> _Assignment_
Could you transcribe every entry exactly, leaving nothing out?

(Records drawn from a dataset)
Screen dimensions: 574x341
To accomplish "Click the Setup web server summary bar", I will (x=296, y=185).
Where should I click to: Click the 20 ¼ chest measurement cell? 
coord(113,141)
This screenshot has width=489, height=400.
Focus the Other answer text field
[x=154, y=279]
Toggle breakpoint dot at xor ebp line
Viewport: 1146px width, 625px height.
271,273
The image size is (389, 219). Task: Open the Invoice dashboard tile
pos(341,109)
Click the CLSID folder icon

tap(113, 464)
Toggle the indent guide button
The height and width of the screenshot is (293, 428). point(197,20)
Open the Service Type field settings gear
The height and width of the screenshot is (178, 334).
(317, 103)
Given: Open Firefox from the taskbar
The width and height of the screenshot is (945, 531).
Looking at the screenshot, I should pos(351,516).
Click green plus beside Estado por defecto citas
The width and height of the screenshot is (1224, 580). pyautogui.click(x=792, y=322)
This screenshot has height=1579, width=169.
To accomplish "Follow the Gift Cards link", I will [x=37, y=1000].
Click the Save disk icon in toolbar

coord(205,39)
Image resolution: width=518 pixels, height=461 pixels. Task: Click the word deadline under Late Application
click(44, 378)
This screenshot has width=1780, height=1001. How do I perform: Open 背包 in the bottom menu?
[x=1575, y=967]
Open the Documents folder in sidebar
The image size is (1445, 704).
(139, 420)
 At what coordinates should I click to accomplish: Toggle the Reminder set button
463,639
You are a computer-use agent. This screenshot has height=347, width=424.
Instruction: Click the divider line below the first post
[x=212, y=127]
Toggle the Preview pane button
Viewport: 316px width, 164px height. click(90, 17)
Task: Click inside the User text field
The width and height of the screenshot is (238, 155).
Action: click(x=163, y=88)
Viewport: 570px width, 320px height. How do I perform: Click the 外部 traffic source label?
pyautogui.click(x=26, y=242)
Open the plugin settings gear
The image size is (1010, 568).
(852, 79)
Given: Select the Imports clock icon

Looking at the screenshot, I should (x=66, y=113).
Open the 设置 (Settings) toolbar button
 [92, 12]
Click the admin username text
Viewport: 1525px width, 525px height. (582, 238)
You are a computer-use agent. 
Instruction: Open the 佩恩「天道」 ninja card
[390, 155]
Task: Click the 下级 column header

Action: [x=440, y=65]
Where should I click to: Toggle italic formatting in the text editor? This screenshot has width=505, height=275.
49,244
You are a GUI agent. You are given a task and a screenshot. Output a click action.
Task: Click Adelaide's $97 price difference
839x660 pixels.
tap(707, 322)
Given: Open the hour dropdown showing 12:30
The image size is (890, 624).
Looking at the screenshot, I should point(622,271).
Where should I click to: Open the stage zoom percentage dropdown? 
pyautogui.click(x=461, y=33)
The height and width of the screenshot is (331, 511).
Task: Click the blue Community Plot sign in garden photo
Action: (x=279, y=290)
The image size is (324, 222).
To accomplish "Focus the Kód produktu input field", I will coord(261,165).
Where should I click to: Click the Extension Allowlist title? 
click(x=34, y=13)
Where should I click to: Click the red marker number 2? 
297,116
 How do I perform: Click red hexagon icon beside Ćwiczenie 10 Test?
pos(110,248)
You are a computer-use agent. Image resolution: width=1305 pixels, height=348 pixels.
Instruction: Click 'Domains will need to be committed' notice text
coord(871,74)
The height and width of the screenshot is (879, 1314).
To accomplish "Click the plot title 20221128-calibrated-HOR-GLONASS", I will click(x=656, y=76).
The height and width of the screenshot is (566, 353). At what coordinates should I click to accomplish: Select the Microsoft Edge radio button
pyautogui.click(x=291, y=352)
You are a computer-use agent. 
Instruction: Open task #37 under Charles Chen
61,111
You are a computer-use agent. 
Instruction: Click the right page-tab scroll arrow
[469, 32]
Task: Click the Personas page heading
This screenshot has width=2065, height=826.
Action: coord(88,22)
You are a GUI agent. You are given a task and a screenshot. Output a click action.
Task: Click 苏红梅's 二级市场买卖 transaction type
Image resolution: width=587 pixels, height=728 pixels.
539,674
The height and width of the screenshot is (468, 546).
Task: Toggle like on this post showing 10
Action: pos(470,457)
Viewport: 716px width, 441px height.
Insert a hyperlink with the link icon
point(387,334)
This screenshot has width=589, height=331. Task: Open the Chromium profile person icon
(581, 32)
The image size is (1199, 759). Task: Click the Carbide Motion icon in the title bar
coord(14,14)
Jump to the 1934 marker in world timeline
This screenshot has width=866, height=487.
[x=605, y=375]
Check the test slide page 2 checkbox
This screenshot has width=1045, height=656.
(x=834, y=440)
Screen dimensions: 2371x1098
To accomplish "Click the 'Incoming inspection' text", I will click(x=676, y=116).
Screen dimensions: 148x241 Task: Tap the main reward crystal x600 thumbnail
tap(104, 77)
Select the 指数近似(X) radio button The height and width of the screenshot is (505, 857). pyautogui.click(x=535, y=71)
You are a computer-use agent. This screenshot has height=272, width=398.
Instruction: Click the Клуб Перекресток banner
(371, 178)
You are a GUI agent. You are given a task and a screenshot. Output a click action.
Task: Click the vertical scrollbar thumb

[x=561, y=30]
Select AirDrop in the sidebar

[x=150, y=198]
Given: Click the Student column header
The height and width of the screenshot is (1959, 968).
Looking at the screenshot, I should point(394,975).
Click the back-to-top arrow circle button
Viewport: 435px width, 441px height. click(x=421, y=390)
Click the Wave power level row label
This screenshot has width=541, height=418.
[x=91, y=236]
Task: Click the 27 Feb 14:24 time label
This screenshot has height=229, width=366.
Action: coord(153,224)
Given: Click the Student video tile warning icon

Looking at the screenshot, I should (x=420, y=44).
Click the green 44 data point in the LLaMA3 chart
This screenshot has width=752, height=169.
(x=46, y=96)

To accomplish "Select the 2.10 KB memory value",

> _Task answer_
Screen dimensions: 574x341
To accomplish "Click the Setup web server summary bar", I will (x=296, y=185).
Where should I click to: Click the 20 ¼ chest measurement cell? 
coord(113,141)
This screenshot has width=489, height=400.
Focus the Other answer text field
[x=154, y=279]
Toggle breakpoint dot at xor ebp line
Viewport: 1146px width, 625px height.
271,273
The image size is (389, 219). Task: Open the Invoice dashboard tile
pos(341,109)
Click the CLSID folder icon

tap(113, 464)
Toggle the indent guide button
The height and width of the screenshot is (293, 428). point(197,20)
Open the Service Type field settings gear
The height and width of the screenshot is (178, 334).
(317, 103)
Given: Open Firefox from the taskbar
The width and height of the screenshot is (945, 531).
Looking at the screenshot, I should pos(351,516).
Click green plus beside Estado por defecto citas
The width and height of the screenshot is (1224, 580). pyautogui.click(x=792, y=322)
This screenshot has height=1579, width=169.
To accomplish "Follow the Gift Cards link", I will [x=37, y=1000].
Click the Save disk icon in toolbar

coord(205,39)
Image resolution: width=518 pixels, height=461 pixels. Task: Click the word deadline under Late Application
click(44, 378)
This screenshot has width=1780, height=1001. How do I perform: Open 背包 in the bottom menu?
[x=1575, y=967]
Open the Documents folder in sidebar
The image size is (1445, 704).
(139, 420)
 At what coordinates should I click to accomplish: Toggle the Reminder set button
463,639
You are a computer-use agent. This screenshot has height=347, width=424.
Instruction: Click the divider line below the first post
[x=212, y=127]
Toggle the Preview pane button
Viewport: 316px width, 164px height. click(90, 17)
Task: Click inside the User text field
The width and height of the screenshot is (238, 155).
Action: click(x=163, y=88)
Viewport: 570px width, 320px height. How do I perform: Click the 外部 traffic source label?
pyautogui.click(x=26, y=242)
Open the plugin settings gear
The image size is (1010, 568).
(852, 79)
Given: Select the Imports clock icon

Looking at the screenshot, I should (x=66, y=113).
Open the 设置 (Settings) toolbar button
 [92, 12]
Click the admin username text
Viewport: 1525px width, 525px height. (582, 238)
You are a computer-use agent. 
Instruction: Open the 佩恩「天道」 ninja card
[390, 155]
Task: Click the 下级 column header

Action: [x=440, y=65]
Where should I click to: Toggle italic formatting in the text editor? This screenshot has width=505, height=275.
49,244
You are a GUI agent. You are given a task and a screenshot. Output a click action.
Task: Click Adelaide's $97 price difference
839x660 pixels.
tap(707, 322)
Given: Open the hour dropdown showing 12:30
The image size is (890, 624).
Looking at the screenshot, I should point(622,271).
Where should I click to: Open the stage zoom percentage dropdown? 
pyautogui.click(x=461, y=33)
The height and width of the screenshot is (331, 511).
Task: Click the blue Community Plot sign in garden photo
Action: (x=279, y=290)
The image size is (324, 222).
To accomplish "Focus the Kód produktu input field", I will coord(261,165).
Where should I click to: Click the Extension Allowlist title? 
click(x=34, y=13)
Where should I click to: Click the red marker number 2? 
297,116
 How do I perform: Click red hexagon icon beside Ćwiczenie 10 Test?
pos(110,248)
You are a computer-use agent. Image resolution: width=1305 pixels, height=348 pixels.
Instruction: Click 'Domains will need to be committed' notice text
coord(871,74)
The height and width of the screenshot is (879, 1314).
To accomplish "Click the plot title 20221128-calibrated-HOR-GLONASS", I will click(x=656, y=76).
The height and width of the screenshot is (566, 353). At what coordinates should I click to accomplish: Select the Microsoft Edge radio button
pyautogui.click(x=291, y=352)
You are a computer-use agent. 
Instruction: Open task #37 under Charles Chen
61,111
You are a computer-use agent. 
Instruction: Click the right page-tab scroll arrow
[469, 32]
Task: Click the Personas page heading
This screenshot has width=2065, height=826.
Action: coord(88,22)
You are a GUI agent. You are given a task and a screenshot. Output a click action.
Task: Click 苏红梅's 二级市场买卖 transaction type
Image resolution: width=587 pixels, height=728 pixels.
539,674
The height and width of the screenshot is (468, 546).
Task: Toggle like on this post showing 10
Action: pos(470,457)
Viewport: 716px width, 441px height.
Insert a hyperlink with the link icon
point(387,334)
This screenshot has width=589, height=331. Task: Open the Chromium profile person icon
(581, 32)
The image size is (1199, 759). Task: Click the Carbide Motion icon in the title bar
coord(14,14)
Jump to the 1934 marker in world timeline
This screenshot has width=866, height=487.
[x=605, y=375]
Check the test slide page 2 checkbox
This screenshot has width=1045, height=656.
(x=834, y=440)
Screen dimensions: 2371x1098
To accomplish "Click the 'Incoming inspection' text", I will click(x=676, y=116).
Screen dimensions: 148x241 Task: Tap the main reward crystal x600 thumbnail
tap(104, 77)
Select the 指数近似(X) radio button The height and width of the screenshot is (505, 857). pyautogui.click(x=535, y=71)
You are a computer-use agent. This screenshot has height=272, width=398.
Instruction: Click the Клуб Перекресток banner
(371, 178)
You are a GUI agent. You are given a task and a screenshot. Output a click action.
Task: Click the vertical scrollbar thumb

[x=561, y=30]
Select AirDrop in the sidebar

[x=150, y=198]
Given: Click the Student column header
The height and width of the screenshot is (1959, 968).
Looking at the screenshot, I should point(394,975).
Click the back-to-top arrow circle button
Viewport: 435px width, 441px height. click(x=421, y=390)
Click the Wave power level row label
This screenshot has width=541, height=418.
[x=91, y=236]
Task: Click the 27 Feb 14:24 time label
This screenshot has height=229, width=366.
Action: coord(153,224)
Given: Click the Student video tile warning icon

Looking at the screenshot, I should (x=420, y=44).
Click the green 44 data point in the LLaMA3 chart
This screenshot has width=752, height=169.
(x=46, y=96)

To accomplish "Select the 2.10 KB memory value",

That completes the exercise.